Sneeuwbuien, 3 graden en vrij stevige wind. Ik ga mooi niet naar buiten.
Ik zet het gele stoeltje in mijn atelier. Ik kies voor de verste hoek van het atelier met uitzicht op de voordeur. Dat is niet het mooiste uitzicht, maar de andere kant op tekenen is stukken kouder, want in de etalage zit nog oud, enkel glas. Dus lekker hier in de warme hoek. Ik zit heel laag op dit stoeltje, dus het perspectief is opeens anders dan normaal. Kikvorsperspectief.

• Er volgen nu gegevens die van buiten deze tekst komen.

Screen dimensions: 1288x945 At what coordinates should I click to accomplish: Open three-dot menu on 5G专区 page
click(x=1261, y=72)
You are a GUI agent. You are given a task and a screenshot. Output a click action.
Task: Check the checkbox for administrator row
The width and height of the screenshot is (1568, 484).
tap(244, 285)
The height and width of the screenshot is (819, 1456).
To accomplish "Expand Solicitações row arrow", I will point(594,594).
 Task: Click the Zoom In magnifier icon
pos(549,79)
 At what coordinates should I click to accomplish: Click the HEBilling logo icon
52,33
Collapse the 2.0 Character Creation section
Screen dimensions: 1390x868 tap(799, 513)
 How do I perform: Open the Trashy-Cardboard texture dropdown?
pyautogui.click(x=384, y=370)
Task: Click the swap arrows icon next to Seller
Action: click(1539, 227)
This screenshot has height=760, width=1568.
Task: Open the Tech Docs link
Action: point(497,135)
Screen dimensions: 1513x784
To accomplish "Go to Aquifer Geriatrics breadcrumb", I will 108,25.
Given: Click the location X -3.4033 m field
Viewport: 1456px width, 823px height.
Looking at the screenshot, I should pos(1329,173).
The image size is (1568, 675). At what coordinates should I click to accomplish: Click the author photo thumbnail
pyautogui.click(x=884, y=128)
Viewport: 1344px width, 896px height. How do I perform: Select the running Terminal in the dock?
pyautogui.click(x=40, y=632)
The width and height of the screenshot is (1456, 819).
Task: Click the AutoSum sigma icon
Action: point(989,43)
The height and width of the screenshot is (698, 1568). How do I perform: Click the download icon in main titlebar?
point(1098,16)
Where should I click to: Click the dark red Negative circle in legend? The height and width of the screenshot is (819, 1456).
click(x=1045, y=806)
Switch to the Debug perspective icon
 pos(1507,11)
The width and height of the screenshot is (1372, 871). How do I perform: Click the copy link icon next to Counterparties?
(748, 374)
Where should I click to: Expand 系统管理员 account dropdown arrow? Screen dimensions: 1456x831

Ik besluit de mierenwandel-methode toe te passen. Dat houdt in: vooraan beginnen en naar achteren toe werken. Dus vanuit de prullenbak links vooraan met mijn pennelijn denkbeeldig overstappen op alles ‘wat er aan vast zit’. Vanuit de prop naar de handdoek, en vanuit de handdoek naar Frits, de bergeend. En zo het atelier rond tot ik recht in de boekenkast uitkom. Het is ontspannend tekenen, want het perspectief is het laatste waar ik me druk om maak. Heerlijk. Al tekenend kom ik al mijn dierbare schatten tegen.
Maar tijdens het tekenen verschijnt er licht buiten. En nog meer licht. En veel, zelfs stralend licht. Het zal toch geen zon zijn? Je gelooft het niet. Dat wordt dus een heel andere sfeer dan ik dacht en ik moet gaan kijken waar het licht allemaal op valt, zodat ik het leeg kan laten: en inkleuren met geel. Ook leuk, ik houd wel van een beetje improviseren.